A Polícia Civil do Distrito Federal registrou 139 ocorrências criminais envolvendo deepfakes entre janeiro e julho de 2026. No dia 18 de agosto, a corporação deflagrou a Operação Ilusão Digital para desarticular um esquema nacional que utilizava imagens manipuladas de artistas como Almir Sater, Fagner e Alexandre Garcia na promoção do suplemento Erec Power, vendido sem registro na Anvisa por meio da internet.

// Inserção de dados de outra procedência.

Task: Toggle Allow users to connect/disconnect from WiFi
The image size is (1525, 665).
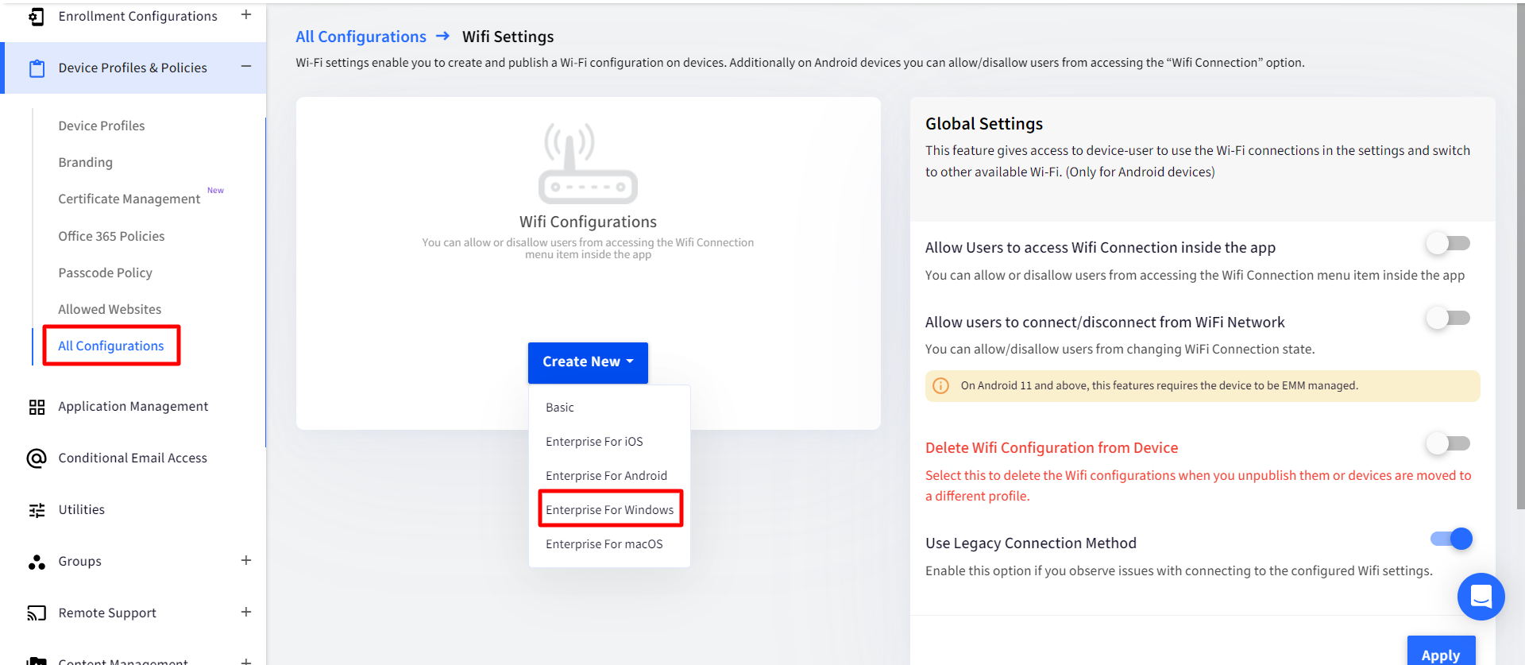Action: tap(1448, 318)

Confissão e apreensões na operação
Durante as ações realizadas no Distrito Federal e em Guarulhos, em São Paulo, os investigadores apreenderam materiais e ouviram um suspeito que confessou a fabricação de deepfakes para induzir compras do produto. A investigação revelou que o esquema explorava a reputação de figuras públicas para ganhar credibilidade junto às vítimas, gerando prejuízos financeiros e expondo consumidores a riscos.
Riscos à saúde pública destacados
O delegado João Guilherme ressaltou os perigos da comercialização clandestina de medicamentos.

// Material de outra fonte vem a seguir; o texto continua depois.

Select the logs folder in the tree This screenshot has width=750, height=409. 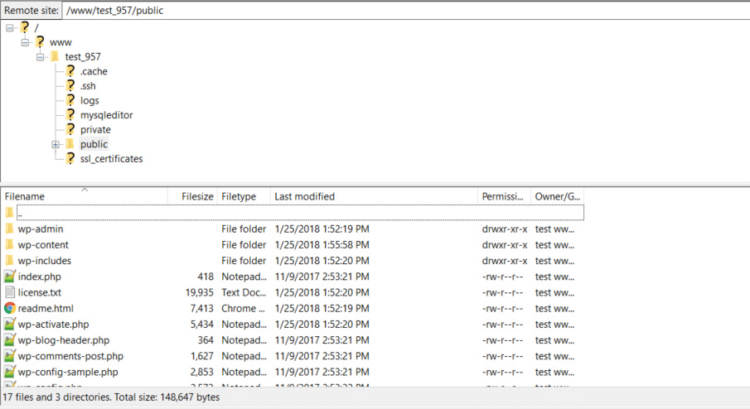click(90, 101)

A operação busca conter o uso ilícito de inteligência artificial em fraudes e alertar a população sobre os perigos de adquirir suplementos sem certificação oficial.Uma coisa que chama atenção é que o investigado comercializava esses produtos sem autorização legal, sem saber a natureza e os efeitos, se trazem ou não malefícios para a saúde, o que traz um risco sério à saúde pública. A gente alerta a população para não comprar remédios sem conhecer devidamente as propriedades e sem a devida autorização de venda.
João Guilherme
Expansão do problema dos deepfakes
Os dados da PCDF mostram crescimento acelerado desse tipo de crime no primeiro semestre de 2026. As autoridades recomendam que consumidores verifiquem a origem de produtos e denunciem suspeitas de manipulação digital para evitar novas vítimas em todo o país.